Vincent rendit complètement la main; les rênes tombèrent de toute leur longueur. Il habituait ses chevaux à ne lui donner un départ que dans le rassemblé. Gipsy comprit que, pour le moment, elle risquerait un châtiment si elle insistait. Elle allongea le cou et se mit au pas.

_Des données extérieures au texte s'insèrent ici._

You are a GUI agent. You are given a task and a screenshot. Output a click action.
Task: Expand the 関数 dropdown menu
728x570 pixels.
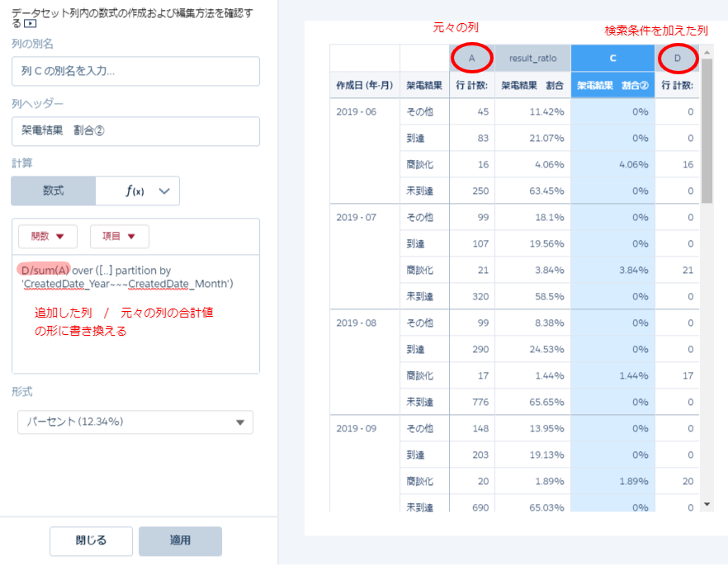tap(48, 237)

Cependant, une fois dehors, M. de Villenoise ne songea plus qu’à la façon dont il rencontrerait Mlle Méricourt. Cela se passerait peut-être dans l’allée des Poteaux, ou encore tout de suite, dans l’avenue du Bois. Car Vincent, au lieu de gagner le Trocadéro et d’entrer dans le Bois, comme il le faisait habituellement, par la porte de la Muette, remontait vers l’Étoile. Et déjà il se figurait la silhouette de l’amazone, le geste dont elle lui rendrait son salut, l’exclamation bienveillante du général, qui lui proposerait de chevaucher un instant avec eux pour bavarder d’équitation.
Cette perspective qui, d’abord, amusa M. de Villenoise et lui fit prendre patience, l’obséda, puis finit par l’énerver à mesure que les quarts d’heure passèrent sans qu’elle se réalisât. Chaque fois que, de loin, il croyait voir une jeune femme à cheval à côté d’un vieux monsieur, il se figurait que c’était Gilberte. Aussitôt il mettait Gipsy au petit galop. Puis, lorsqu’il arrivait près des cavaliers, il reconnaissait qu’il s’était trompé. Parfois même le monsieur n’était pas vieux et la femme n’était plus jeune. Mais quoi! c’était agaçant aussi... Jamais il n’avait vu M. Méricourt ni Mlle Gilberte à cheval. Il ne connaissait ni leur physionomie sous cet aspect, ni la robe de leurs bêtes, ni la nuance de leur costume. Et, de loin, il pouvait les confondre avec les premiers cavaliers venus.
Vincent, vers onze heures et demie, rentra chez lui de mauvaise humeur. Heureusement pour Gipsy, il n’était pas de ces gens qui soulagent leurs nerfs en tourmentant leur monture, et elle avait plutôt pris plaisir aux nombreux petits temps de galop à la poursuite d’un vieux monsieur et d’une jeune demoiselle. Aussi rentra-t-elle plus satisfaite que son maître, de son beau pas cadencé, humant de loin la bonne odeur de sa litière fraîche, dans son box élégant, et le bouquet de son avoine.
Le soir, M. de Villenoise reçut une lettre de Sabine. Il y reconnut l’état d’esprit que le télégramme lui avait fait pressentir: une fébrilité, dont l’approche, au simple contact de ce papier, déjà crispait ses propres nerfs; une impatience de le revoir sous laquelle il croyait deviner moins une vraie tendresse que le despotique vouloir de le monter au même diapason. Sabine avait une façon de lui dire: «N’est-ce pas que nous allons être heureux? N’est-ce pas que c’est trop affreux, deux mois passés l’un sans l’autre, et que nous ne pourrons plus nous quitter... jamais?» à travers laquelle il lisait, à tort ou à raison, comme une leçon dictée, comme un programme de sentiments qu’on lui imposait, bien plus que l’expression d’un simple et sincère élan d’amour.
«Elle veut donc toujours me suggestionner!» pensa-t-il. «Mais elle n’a pas en elle-même la force calme qu’exige un pareil rôle.»
Puis, après quelques minutes de réflexion, il se dit encore:
«Je serai ce que je dois être et ce que je puis être. Voilà tout.»
Sabine lui annonçait son retour pour le surlendemain. Elle arrivait à neuf heures du matin. Mais elle le suppliait instamment de ne pas venir à la gare.
«Si elle m’aimait avec sa tendresse plus qu’avec sa vanité,» rumina-t-il, «elle voudrait me voir dès son arrivée. Mais elle est trop coquette pour se montrer après dix-huit heures de voyage. Eh bien, tant mieux! Je ne manquerai pas ma promenade au Bois.»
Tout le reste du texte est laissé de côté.